Garp was named after his soldier father’s single mumbled word while on a hospital bed, the only sound Jenny the
nurse could hear from the patient she thought needed sexual appeasement. Jenny cannot be bothered with a husband anyway: her only son has been a gift from the Nation and she is better off raising him alone. Jenny becomes a school nurse, and Garp grows up into an intellectual boy and wrestling champion. Jenny becomes a feminist and writes a bestseller: Garp is ashamed of his
mother, her dubious friends (among who a transsexual) and wants to become a writer: unfortunately he is bound to be famous for his mother’s writings. Garp falls in love with a teacher and marries her. They have two wonderful sons.
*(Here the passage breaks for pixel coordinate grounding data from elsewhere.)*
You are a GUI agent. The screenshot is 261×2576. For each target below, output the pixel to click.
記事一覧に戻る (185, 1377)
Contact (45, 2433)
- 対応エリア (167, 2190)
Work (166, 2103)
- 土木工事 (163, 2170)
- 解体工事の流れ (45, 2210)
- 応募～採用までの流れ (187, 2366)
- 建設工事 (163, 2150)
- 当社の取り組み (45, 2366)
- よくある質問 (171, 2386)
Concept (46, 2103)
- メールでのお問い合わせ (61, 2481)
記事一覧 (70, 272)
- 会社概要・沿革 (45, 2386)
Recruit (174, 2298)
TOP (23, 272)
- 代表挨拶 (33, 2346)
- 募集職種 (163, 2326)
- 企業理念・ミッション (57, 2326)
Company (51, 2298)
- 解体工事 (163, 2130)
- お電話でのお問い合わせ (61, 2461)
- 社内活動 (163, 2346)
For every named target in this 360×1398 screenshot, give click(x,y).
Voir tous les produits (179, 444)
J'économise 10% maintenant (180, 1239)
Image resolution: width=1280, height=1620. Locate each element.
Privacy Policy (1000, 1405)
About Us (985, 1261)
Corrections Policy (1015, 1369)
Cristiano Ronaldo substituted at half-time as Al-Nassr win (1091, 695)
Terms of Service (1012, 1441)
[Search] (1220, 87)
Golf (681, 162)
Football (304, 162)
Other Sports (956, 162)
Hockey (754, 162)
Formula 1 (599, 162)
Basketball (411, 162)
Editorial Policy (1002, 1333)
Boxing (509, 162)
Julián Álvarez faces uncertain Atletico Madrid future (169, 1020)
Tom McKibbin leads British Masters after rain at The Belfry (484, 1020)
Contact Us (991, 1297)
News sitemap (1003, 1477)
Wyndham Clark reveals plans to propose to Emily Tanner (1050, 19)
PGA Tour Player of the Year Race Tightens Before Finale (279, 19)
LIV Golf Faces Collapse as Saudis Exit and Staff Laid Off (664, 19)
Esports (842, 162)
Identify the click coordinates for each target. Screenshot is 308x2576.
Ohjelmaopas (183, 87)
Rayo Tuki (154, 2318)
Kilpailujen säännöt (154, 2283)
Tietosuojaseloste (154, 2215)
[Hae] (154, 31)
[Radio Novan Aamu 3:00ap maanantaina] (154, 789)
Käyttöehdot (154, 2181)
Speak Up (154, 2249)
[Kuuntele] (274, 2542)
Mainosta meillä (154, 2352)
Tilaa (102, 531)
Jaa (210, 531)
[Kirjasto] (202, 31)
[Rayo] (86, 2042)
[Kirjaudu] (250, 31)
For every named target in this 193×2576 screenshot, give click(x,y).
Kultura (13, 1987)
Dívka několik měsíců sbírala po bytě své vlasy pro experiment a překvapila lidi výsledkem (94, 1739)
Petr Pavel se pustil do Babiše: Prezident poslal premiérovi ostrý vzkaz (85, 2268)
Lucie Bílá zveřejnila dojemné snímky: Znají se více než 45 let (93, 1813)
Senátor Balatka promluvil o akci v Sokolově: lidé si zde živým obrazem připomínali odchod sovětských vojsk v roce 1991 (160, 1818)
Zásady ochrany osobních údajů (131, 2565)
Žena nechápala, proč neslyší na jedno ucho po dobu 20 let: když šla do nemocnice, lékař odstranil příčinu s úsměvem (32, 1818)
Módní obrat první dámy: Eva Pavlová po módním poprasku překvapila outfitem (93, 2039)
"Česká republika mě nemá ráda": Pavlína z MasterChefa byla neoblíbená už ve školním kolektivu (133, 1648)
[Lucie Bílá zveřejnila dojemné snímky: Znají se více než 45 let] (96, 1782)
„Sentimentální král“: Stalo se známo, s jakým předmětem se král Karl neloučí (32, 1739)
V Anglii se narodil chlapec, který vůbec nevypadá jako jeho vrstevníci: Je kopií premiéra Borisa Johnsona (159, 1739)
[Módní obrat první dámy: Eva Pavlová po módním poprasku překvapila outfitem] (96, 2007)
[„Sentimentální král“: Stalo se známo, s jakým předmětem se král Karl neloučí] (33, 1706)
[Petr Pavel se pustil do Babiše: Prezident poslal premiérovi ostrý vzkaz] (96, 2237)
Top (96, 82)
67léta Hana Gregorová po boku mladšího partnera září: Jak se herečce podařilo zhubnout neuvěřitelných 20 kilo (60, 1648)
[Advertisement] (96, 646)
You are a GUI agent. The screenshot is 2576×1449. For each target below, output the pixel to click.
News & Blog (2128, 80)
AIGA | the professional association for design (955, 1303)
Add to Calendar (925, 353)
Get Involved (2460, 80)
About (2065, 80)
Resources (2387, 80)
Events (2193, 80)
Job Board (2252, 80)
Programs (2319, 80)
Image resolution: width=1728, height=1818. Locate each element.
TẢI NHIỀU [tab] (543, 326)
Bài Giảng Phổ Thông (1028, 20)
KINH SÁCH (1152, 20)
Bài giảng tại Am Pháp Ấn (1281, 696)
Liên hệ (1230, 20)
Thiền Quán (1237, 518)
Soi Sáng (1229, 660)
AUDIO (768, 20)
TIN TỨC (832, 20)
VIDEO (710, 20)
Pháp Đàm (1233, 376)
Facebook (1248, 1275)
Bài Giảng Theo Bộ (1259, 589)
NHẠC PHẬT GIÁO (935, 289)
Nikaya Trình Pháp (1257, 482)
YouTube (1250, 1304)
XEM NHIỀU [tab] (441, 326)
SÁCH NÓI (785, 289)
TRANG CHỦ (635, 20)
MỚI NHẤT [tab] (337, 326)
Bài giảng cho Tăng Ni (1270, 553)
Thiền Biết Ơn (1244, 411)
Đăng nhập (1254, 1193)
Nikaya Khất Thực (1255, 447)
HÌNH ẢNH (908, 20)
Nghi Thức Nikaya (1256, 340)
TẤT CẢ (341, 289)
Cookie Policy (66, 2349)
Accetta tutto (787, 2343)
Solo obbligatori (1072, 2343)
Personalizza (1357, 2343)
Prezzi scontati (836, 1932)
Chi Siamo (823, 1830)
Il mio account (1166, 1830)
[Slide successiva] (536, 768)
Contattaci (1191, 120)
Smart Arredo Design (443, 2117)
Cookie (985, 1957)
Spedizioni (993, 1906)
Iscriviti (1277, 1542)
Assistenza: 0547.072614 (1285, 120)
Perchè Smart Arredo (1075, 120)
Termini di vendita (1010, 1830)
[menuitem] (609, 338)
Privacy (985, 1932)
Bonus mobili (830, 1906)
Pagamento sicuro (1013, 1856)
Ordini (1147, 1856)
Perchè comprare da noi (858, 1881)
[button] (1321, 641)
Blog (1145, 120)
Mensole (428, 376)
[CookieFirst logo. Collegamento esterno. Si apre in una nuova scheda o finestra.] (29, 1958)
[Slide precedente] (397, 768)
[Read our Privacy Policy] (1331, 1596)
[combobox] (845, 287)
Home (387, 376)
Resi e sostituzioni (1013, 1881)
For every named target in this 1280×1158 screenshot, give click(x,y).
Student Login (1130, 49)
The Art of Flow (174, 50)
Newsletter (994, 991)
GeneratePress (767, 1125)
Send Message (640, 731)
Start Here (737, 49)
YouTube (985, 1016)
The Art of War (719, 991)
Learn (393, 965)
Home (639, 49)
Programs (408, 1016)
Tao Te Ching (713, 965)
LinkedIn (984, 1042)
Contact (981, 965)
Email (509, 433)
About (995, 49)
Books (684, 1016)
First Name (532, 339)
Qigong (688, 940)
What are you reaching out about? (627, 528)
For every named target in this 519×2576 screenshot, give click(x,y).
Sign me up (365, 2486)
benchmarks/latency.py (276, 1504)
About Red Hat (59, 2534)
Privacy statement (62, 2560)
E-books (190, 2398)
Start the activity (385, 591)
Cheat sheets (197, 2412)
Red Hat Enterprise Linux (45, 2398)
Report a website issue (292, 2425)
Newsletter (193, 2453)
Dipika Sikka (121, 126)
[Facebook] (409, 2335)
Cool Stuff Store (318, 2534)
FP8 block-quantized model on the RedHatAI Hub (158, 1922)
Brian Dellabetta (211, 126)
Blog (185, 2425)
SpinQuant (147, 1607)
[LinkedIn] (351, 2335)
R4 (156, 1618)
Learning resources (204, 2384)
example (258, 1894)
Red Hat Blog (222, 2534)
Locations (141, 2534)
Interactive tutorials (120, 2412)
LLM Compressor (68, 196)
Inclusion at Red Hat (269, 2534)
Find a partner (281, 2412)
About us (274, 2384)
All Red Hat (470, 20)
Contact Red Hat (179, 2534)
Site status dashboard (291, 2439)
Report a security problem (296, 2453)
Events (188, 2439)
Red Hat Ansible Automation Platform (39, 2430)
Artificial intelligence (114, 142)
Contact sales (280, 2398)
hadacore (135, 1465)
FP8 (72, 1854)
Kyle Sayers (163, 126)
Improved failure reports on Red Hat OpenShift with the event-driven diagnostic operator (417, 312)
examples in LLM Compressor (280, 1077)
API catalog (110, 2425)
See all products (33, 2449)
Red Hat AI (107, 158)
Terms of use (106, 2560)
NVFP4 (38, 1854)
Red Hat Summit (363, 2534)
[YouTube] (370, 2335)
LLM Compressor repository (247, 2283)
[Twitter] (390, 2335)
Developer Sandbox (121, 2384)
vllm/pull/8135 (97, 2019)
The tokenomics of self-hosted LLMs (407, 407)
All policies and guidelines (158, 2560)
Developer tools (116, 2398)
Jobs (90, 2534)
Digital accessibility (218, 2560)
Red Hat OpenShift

All too
classical, in a classical
world. Yet, this is The World According To Garp, an individual whose perception of
events has been biased by his unconventional education, and who is forever haunted by his mother’s fantasies. John Irving is a story teller who
makes every casual situation (birth, childhood, teenage, marital life) a chest full of irony and grim humour: you can’t help laughing when reading about the tragic events and “undertoads” that Garp struggles against. It is so close to reality, yet so incredibly mad. The World According to Garp flows like a river called Anyone. Garp is like a neighbour you spy on because his bad luck makes you feel more comfortable with your own business, and because you get all the attention when you gossip about him: you say “poor Garp” but you secretly crave to know what is going to befall on him next, and you think with awful pleasure “oh no, no, it can’t be
worse”. Yet, it can definitely be worse. Just read it.